### Excerpted text
---
How to solve this using limit of sum? #int_0^1xe^xdx#

Answer 1

#int_0^1 xe^xdx = 1#

Integrating by parts:

#int_0^1 xe^xdx = int_0^1 x d(e^x)#
#int_0^1 xe^xdx = [xe^x]_0^1 - int_0^1e^xdx#
#int_0^1 xe^xdx = e - [e^x]_0^1#
#int_0^1 xe^xdx = e - e +1 = 1#
If you want to demonstrate as limit of the Riemann sum, consider the partitions of the interval #[0,1]# in #n# intervals of length #1/n# limited by the points:
#x_(k,n) = k/n# for #k=0,1,...,n#
for every #n in NN#.
---
### Extracted records

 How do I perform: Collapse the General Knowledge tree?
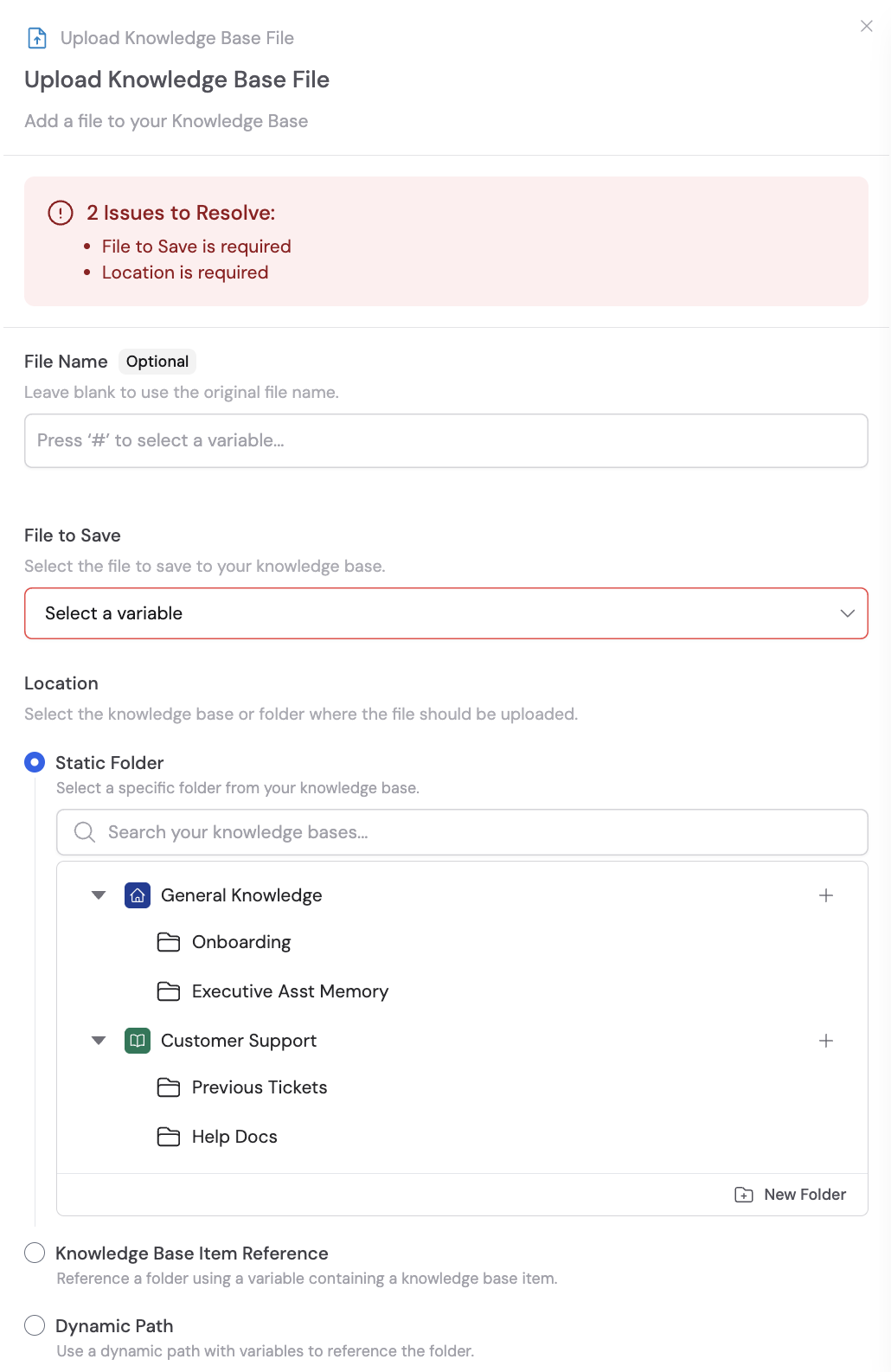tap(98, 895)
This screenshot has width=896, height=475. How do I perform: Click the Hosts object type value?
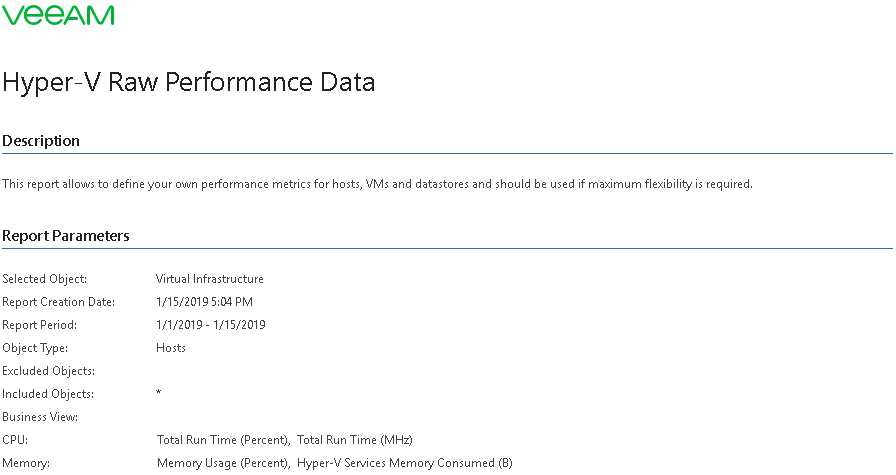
---
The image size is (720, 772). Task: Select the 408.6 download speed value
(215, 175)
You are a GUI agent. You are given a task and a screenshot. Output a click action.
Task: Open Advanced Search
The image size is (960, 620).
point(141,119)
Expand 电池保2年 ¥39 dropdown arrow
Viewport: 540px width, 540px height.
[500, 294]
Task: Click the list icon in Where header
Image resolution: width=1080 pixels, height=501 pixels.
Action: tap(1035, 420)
---
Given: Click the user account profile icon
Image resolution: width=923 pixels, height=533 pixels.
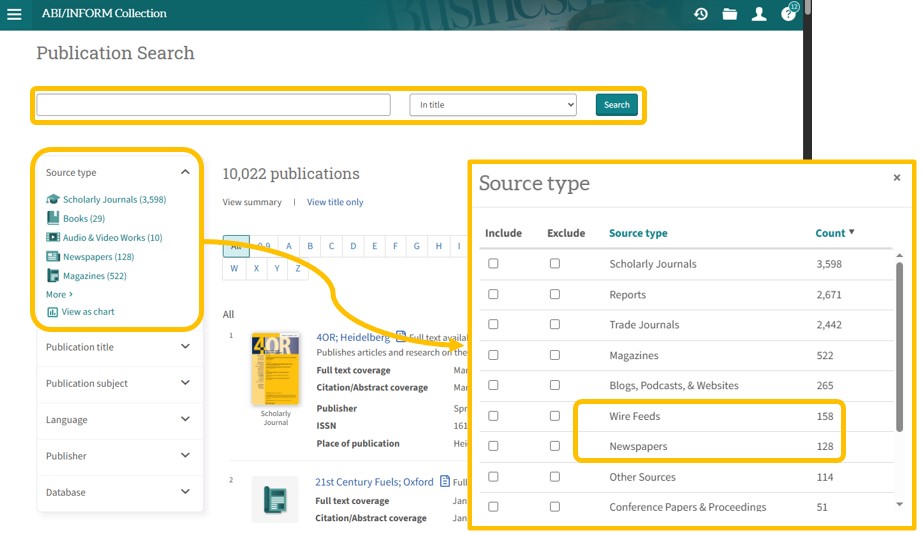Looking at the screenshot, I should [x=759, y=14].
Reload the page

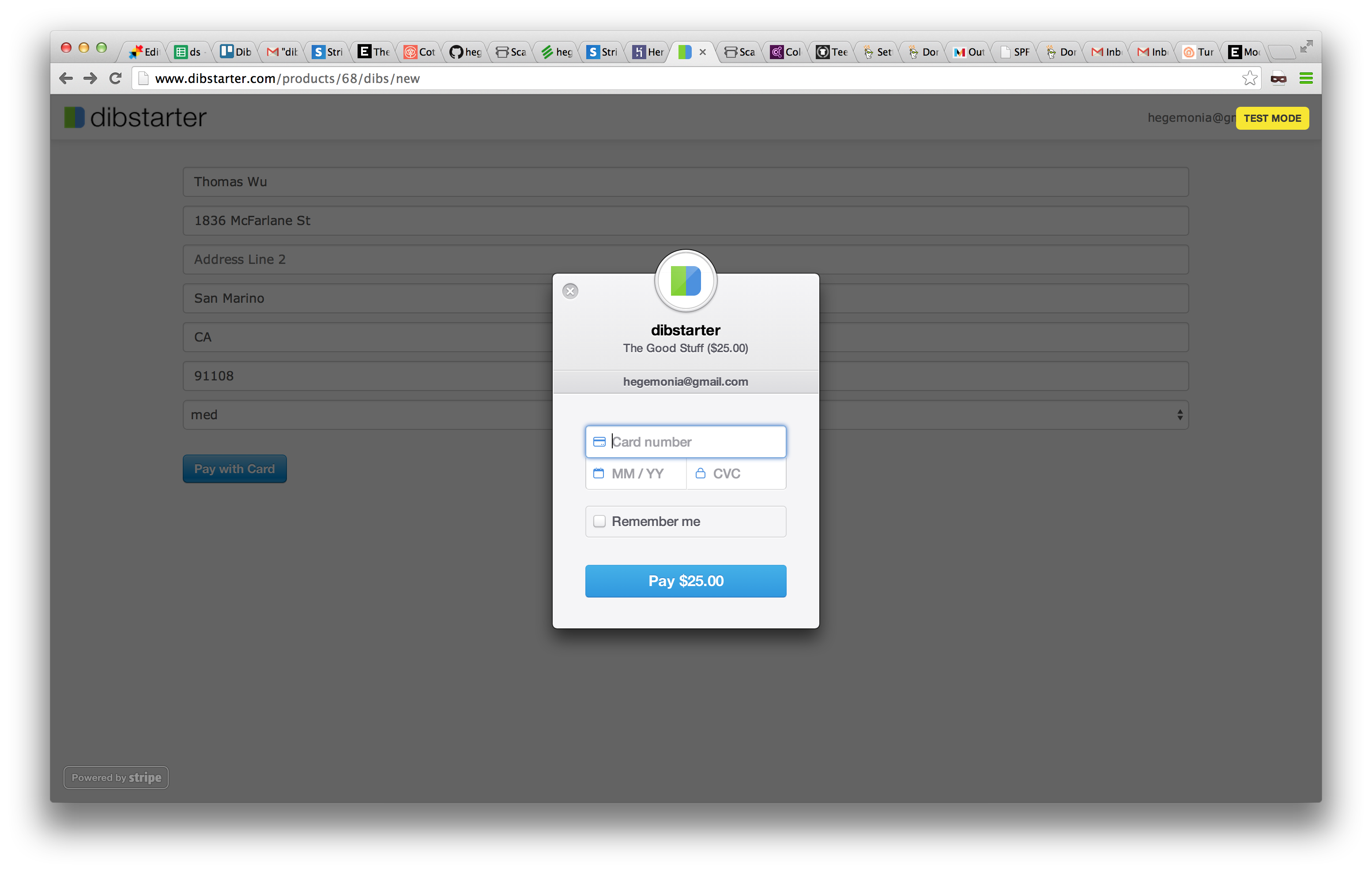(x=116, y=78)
---
### Directions
- a) From the thread on integrating x times e^x, quote the passage starting with "#int_0^1 xe^xdx = int_0^1" and going on through "every #n in NN#.".
- b) In the thread on integrating x times e^x, what length does each interval have when [0,1] is partitioned for the Riemann sum?

### Answers per task
- a)
#int_0^1 xe^xdx = int_0^1 x d(e^x)#
#int_0^1 xe^xdx = [xe^x]_0^1 - int_0^1e^xdx#
#int_0^1 xe^xdx = e - [e^x]_0^1#
#int_0^1 xe^xdx = e - e +1 = 1#
If you want to demonstrate as limit of the Riemann sum, consider the partitions of the interval #[0,1]# in #n# intervals of length #1/n# limited by the points:
#x_(k,n) = k/n# for #k=0,1,...,n#
for every #n in NN#.

- b) 1/n